What you are going through is what most Americans will go through with the Healthcare System in 20 years or so.
It will not be healthcare at that point, but actuary-care!
Well, you have always had 20-20 insight, now it’s time to get back your 20-20 vision.
You complain about HMO, but this is what ObamaCare will bring. Obama himself said that it is stupid to spend so much health spending on old people in the last months of life. It is called the IPAB, the Independent Payment Advisory Board, aka Death Panels.
When passing the bill, this one provision was treated with a special change of Senate rules that it can only be repealed within a particular time frame, and requires a supermajority to do so. That’s how unpopular they know this will be as it expands its cost cutting maneuvers.
I’m 76 years old.

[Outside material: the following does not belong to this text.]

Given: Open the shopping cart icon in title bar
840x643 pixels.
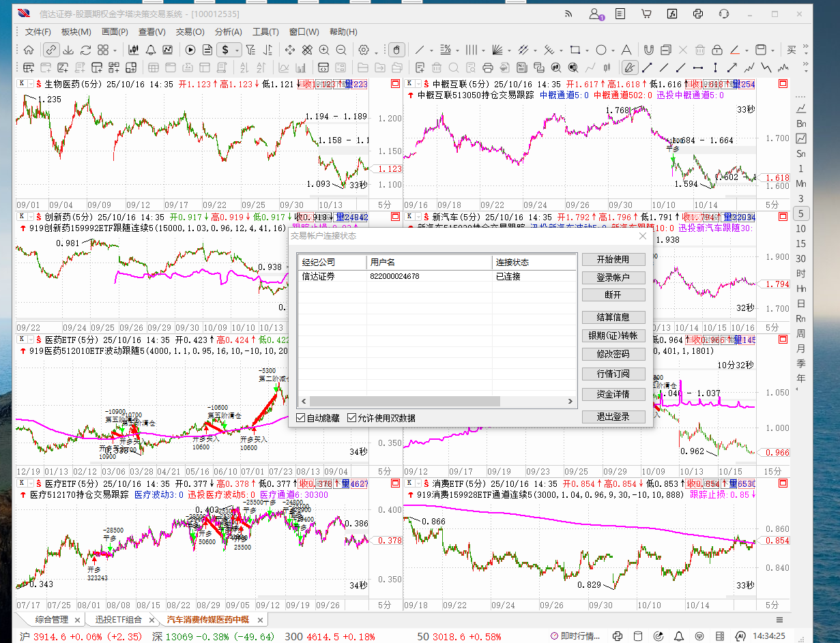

I would rather slip off into the great beyond a little sooner if it would help some youngsters survive.
Voluntarily choosing to avoid treatment is entirely different than having that decision forced on you by socialized medicine or something like a death panel.
The US does not have socialized medicine, that’s part of the problem, only the rich get treated or the ones that are rich enough to travel to a country with socialized medicine
I was considering Obamacare as a step toward socialized medicine, although it’s not there yet. As MikeN said: “Obama himself said that it is stupid to spend so much health spending on old people in the last months of life. It is called the IPAB, the Independent Payment Advisory Board, aka Death Panels.” Lowering the price of something by governmental edict, creates a shortage of that something. Affordable care, will cause the same types of problems as affordable housing or “affordable” anything: shortages and abuses of the system to get around the problems it creates.
Usually it is the rich people in countries with socialized medicine who travel to America for health care.
Though lately, they are choosing cheaper options like India.
When people travel 2 America 4 healthcare the government pays, no one in their right mind would go 2 India
Then you are not aware of the quality of medicine available there. Medical tourism to India happens plenty.
Re: India: “In major urban areas, the quality of medical care is close to and sometimes exceeds first-world standards. Indian healthcare professionals have the advantage of working in a very biologically active region exposing them to treatment regimens of various kinds of conditions. The quality and amount of experience is arguably unmatched in most other countries.” https://en.wikipedia.org/wiki/Healthcare_in_India The article also points out that India does not have socialized medicine.
I think in theory it has socialized medicine, but the government doesn’t have the money to fund it. So poor people are left with a Medicaid that is much worse than the one here.
Main way of keeping costs down is by having several tiers of doctors. More supply equals lower prices. Meanwhile in the US, the AMA restricts the number of doctors. Practicing doctors in Canada who wish to move here, have to do a residency all over again.
In my travels, I’ve talked to some Blind. I always ask them what do you miss about not seeing …. One of the top 3 answers … PORN … So get watching !!!!
When the tax dollars that should fund public health becomes foreign military aid that gets recycled as orders to the military industrial complex …
When public health gets funds, it becomes another industry.
Your Kickstarter-MineServer fans were wondering too. (ahem)
I’m in the same boat, at the same age. I hookup my laptop to my big screen TV.
I stare at my computer screen for 80 hours each week claiming I am programming.
Maybe it’s time I took things a little more serious.
Just curious, why are you giving less advice to the kids lately?